Your copy begins at the line with "Image resolution: width=643" and runs through the end of the data below. Set down only those lines exactly, without pictures.

Data for this exercise START

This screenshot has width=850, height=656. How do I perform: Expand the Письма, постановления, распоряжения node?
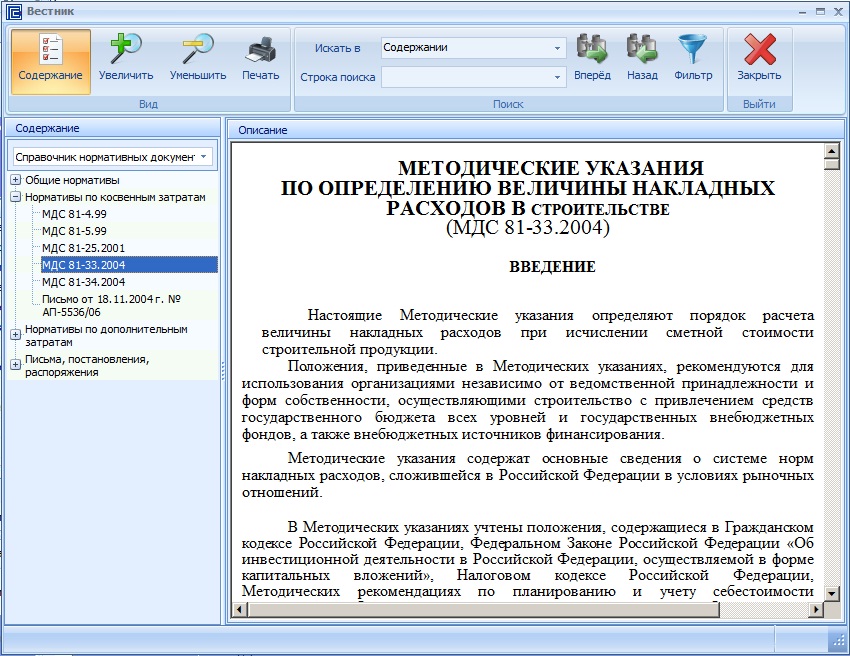click(x=16, y=365)
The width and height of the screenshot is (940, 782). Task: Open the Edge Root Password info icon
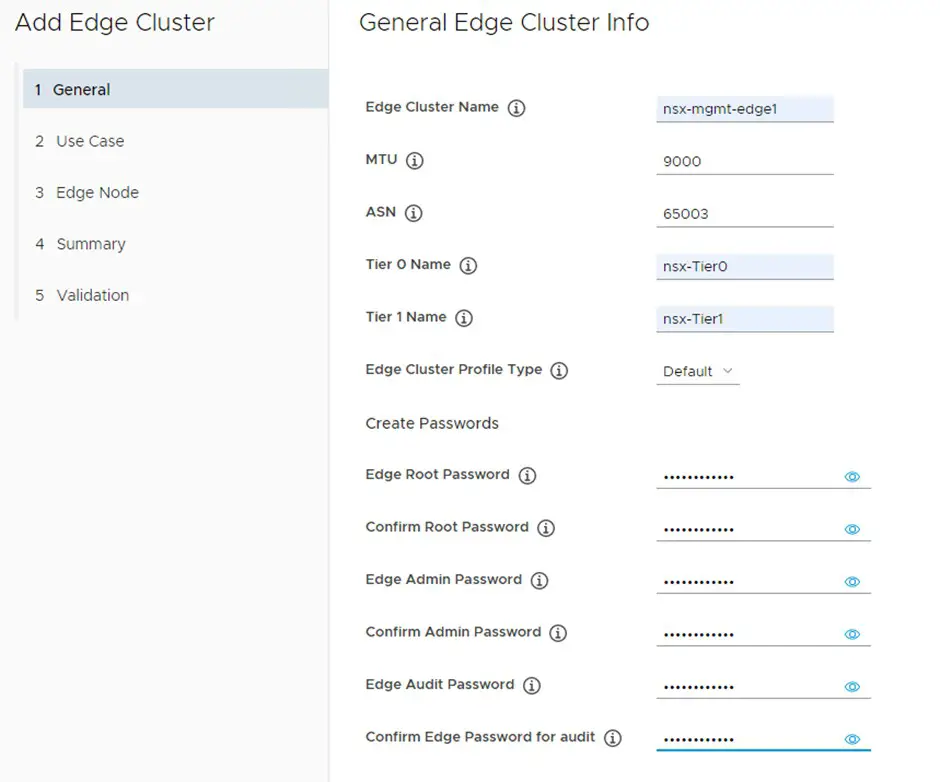click(527, 476)
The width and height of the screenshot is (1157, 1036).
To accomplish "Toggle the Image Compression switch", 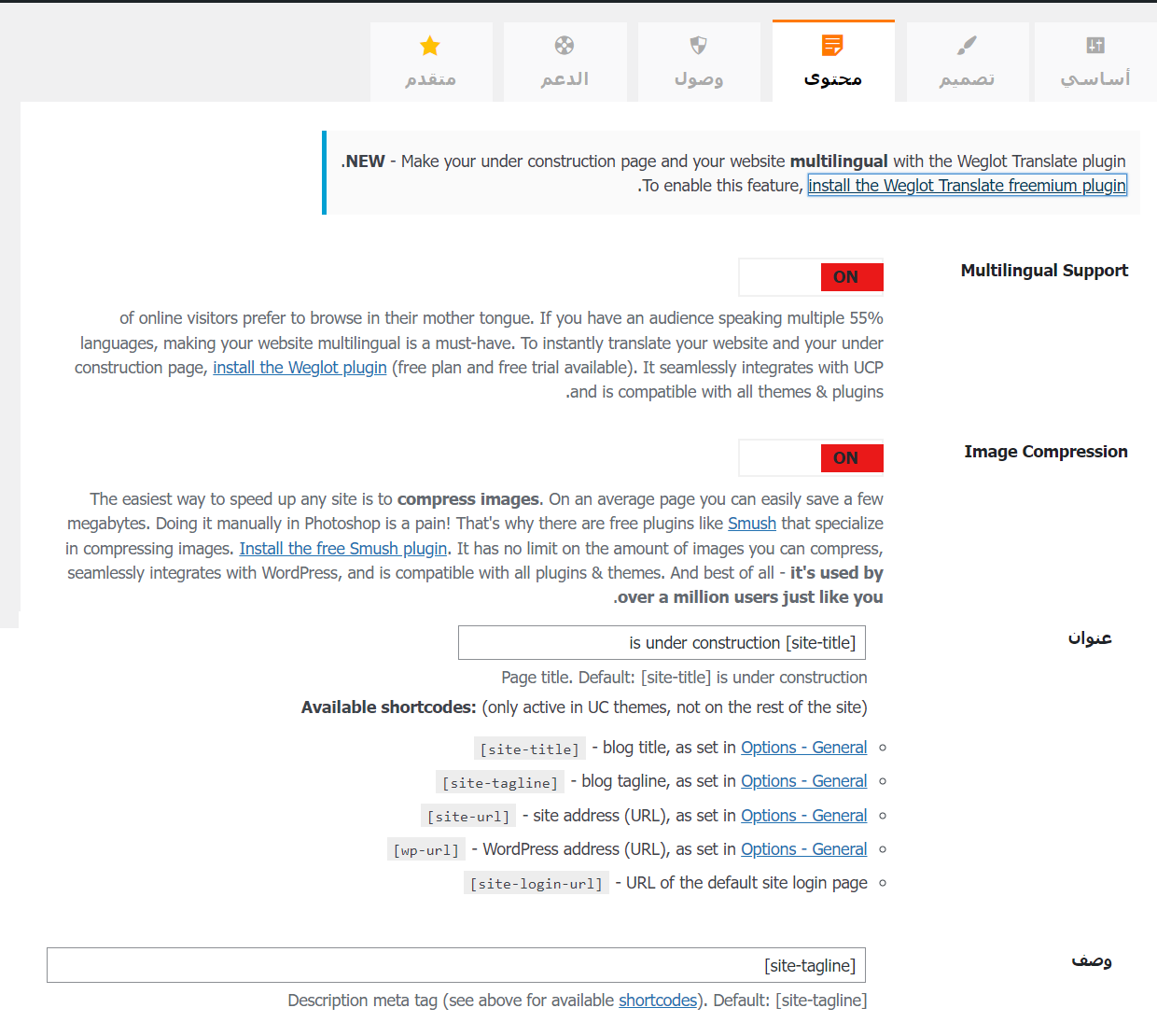I will [x=811, y=458].
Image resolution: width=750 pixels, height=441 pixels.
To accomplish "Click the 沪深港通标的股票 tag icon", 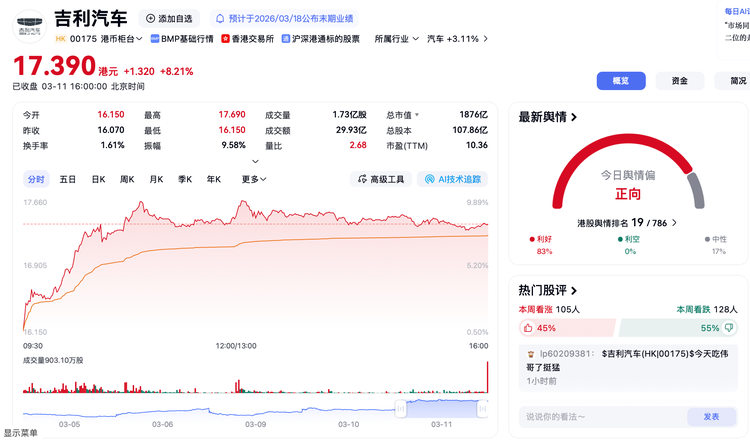I will tap(286, 39).
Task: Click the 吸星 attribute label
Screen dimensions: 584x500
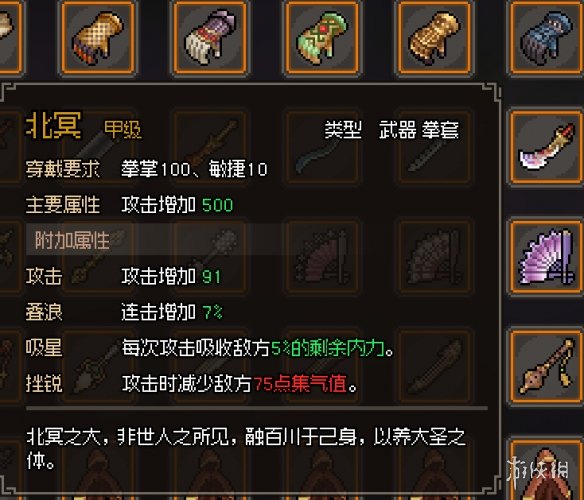Action: (44, 348)
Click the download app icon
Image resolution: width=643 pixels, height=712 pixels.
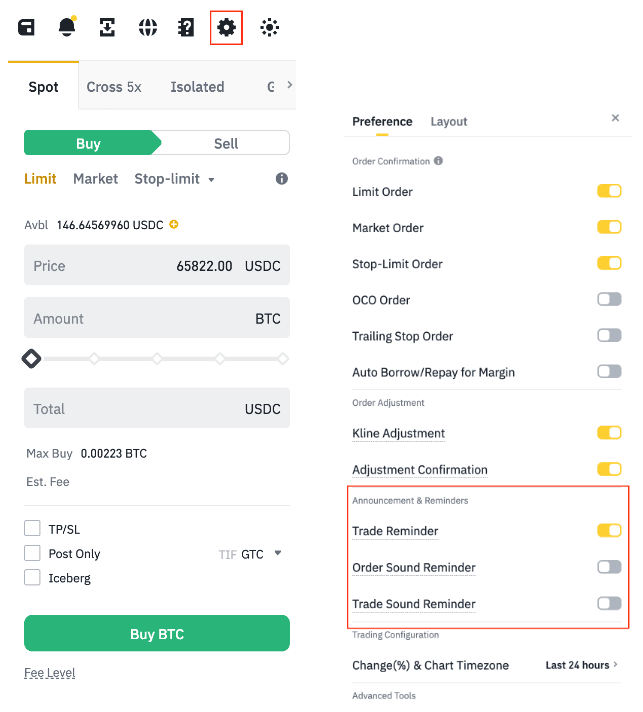click(107, 28)
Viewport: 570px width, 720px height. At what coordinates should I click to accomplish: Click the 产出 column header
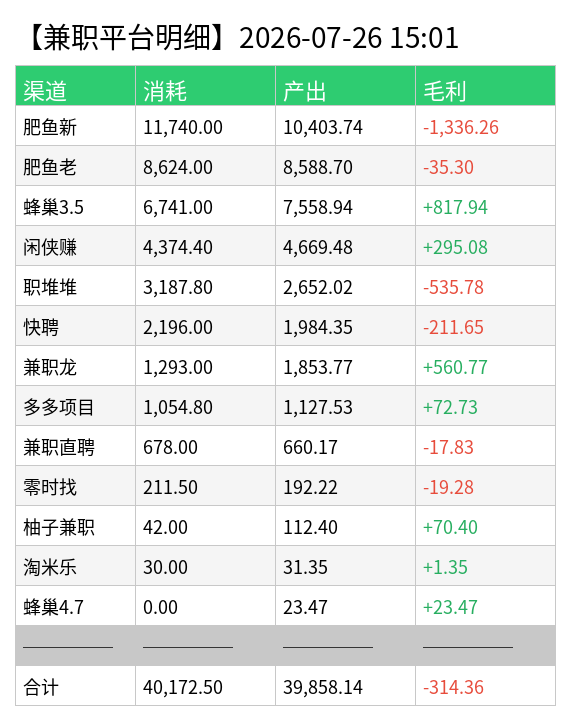[345, 86]
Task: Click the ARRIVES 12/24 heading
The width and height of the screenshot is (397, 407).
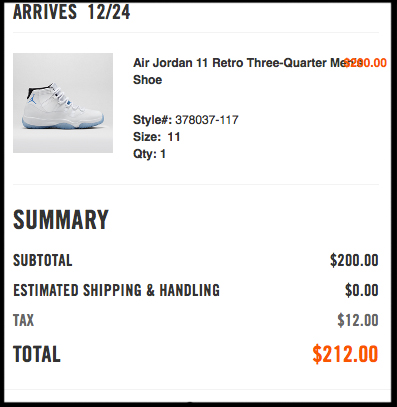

Data for this exercise END

**Result:**
Image resolution: width=643 pixels, height=712 pixels.
click(107, 28)
Viewport: 570px width, 720px height. At what coordinates should I click to accomplish: Click the 产出 column header
[345, 86]
Task: Click the ARRIVES 12/24 heading
The width and height of the screenshot is (397, 407).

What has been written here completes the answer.